▶ _TEXTAUSZUG_
===

Am meisten Aufmerksamkeit zog vergangene Woche jedoch eine Nachricht abseits des Platzes auf sich. In einem persönlichen Statement verkündeten Sie, dass Sie ab Sommer Ihre Karriere als Bundesligatrainer beenden werden. Eine echte Überraschung, bedenkt man, dass Sie diese vor „erst“ fünf Jahren begonnen haben und in dieser kurzen Zeit eine unglaubliche Erfolgsgeschichte schreiben konnten. Wie kam es zu dieser Entscheidung?

Allgemein: Es war meine, beziehungsweise unsere Entscheidung, dass ich kein Trainer mehr auf Vereinsebene sein möchte. Damit ist nicht nur die Bundesliga gemeint. Ich kann auch ein Engagement in Holland ausschließen. Denn wir wollen auch in Berlin bleiben. Auch wenn ich „erst“ seit fünf Jahren in der Bundesliga als Trainer tätig bin, geht meine Trainerlaufbahn insgesamt um die 20 Jahre zurück. Ich habe also schon einige Jahre als Trainer auf dem Buckel. Mit den Trainingszeiten einer Vereinsmannschaft - drei bis vier Mal die Woche erst um 22.00 oder 22.30 Uhr nach Hause zu kommen – und den in Deutschland überdurchschnittlich belastenden Auswärtswochen, an denen man teilweise von Freitagmittag bis Sonntagabend unterwegs ist, ist ein Punkt erreicht, an dem man die eigene Familie kaum noch sieht und vor allem wenig Freude miteinander teilen kann. Das Umfeld im Trainerstand im BHC hat sich auch nicht dahingehend verbessert, dass ich mehr entlastet wurde. Wir fühlen uns aber so wohl in Berlin und auch im Berliner HC, dass wir unbedingt hierbleiben wollen. Und jede andere Tätigkeit im Hockey wäre in Berlin ein Rückschritt gewesen oder hätte einen Standortwechsel bedeutet, weswegen viele Optionen ausgeschlossen werden konnten.

===

▶ _VORLIEGENDE DATEN_
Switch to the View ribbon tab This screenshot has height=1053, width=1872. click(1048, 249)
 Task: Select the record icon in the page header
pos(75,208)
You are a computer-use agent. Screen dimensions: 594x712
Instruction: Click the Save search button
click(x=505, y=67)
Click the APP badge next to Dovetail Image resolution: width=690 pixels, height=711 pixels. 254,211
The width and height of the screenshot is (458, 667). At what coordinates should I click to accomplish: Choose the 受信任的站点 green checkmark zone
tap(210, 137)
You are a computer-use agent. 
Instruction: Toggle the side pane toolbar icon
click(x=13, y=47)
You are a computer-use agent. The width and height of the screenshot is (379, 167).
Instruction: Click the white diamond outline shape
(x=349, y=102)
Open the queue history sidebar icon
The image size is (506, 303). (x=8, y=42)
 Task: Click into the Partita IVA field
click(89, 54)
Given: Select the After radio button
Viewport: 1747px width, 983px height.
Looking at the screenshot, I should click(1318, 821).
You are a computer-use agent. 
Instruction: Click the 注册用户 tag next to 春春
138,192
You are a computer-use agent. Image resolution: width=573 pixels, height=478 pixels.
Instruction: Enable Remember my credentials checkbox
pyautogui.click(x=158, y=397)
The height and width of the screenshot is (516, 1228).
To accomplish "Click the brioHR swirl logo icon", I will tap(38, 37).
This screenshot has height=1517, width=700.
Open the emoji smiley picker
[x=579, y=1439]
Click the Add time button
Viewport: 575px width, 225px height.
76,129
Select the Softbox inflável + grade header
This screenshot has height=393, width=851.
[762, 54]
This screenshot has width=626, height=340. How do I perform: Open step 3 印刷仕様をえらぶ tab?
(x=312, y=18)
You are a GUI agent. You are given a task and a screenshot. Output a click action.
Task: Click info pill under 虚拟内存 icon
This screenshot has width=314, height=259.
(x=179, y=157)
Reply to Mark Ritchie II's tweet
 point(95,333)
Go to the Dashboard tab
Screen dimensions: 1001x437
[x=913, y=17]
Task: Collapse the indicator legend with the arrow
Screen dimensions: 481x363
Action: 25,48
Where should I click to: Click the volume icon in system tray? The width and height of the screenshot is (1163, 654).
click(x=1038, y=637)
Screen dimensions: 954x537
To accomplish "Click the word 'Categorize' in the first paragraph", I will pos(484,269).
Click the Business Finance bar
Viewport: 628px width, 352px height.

===

▶ _AUFGABEN_
1. Wiederhole den Textauszug wortgetreu, beginnend bei „Am meisten Aufmerksamkeit“ und endend bei „zu dieser Entscheidung?“.
2. Gib aus der Liste nur die Zeilen wortgetreu wieder, beginnend mit der Zeile, die „The width and height of the screenshot is (458, 667).“ enthält, und endend mit der Zeile, die „click(x=13, y=47)“ enthält, beide eingeschlossen.
Die Liste hat mit dem Textauszug nichts zu tun.

▶ _ANTWORTEN DER REIHE_
1.
Am meisten Aufmerksamkeit zog vergangene Woche jedoch eine Nachricht abseits des Platzes auf sich. In einem persönlichen Statement verkündeten Sie, dass Sie ab Sommer Ihre Karriere als Bundesligatrainer beenden werden. Eine echte Überraschung, bedenkt man, dass Sie diese vor „erst“ fünf Jahren begonnen haben und in dieser kurzen Zeit eine unglaubliche Erfolgsgeschichte schreiben konnten. Wie kam es zu dieser Entscheidung?

2.
The width and height of the screenshot is (458, 667). At what coordinates should I click to accomplish: Choose the 受信任的站点 green checkmark zone
tap(210, 137)
You are a computer-use agent. 
Instruction: Toggle the side pane toolbar icon
click(x=13, y=47)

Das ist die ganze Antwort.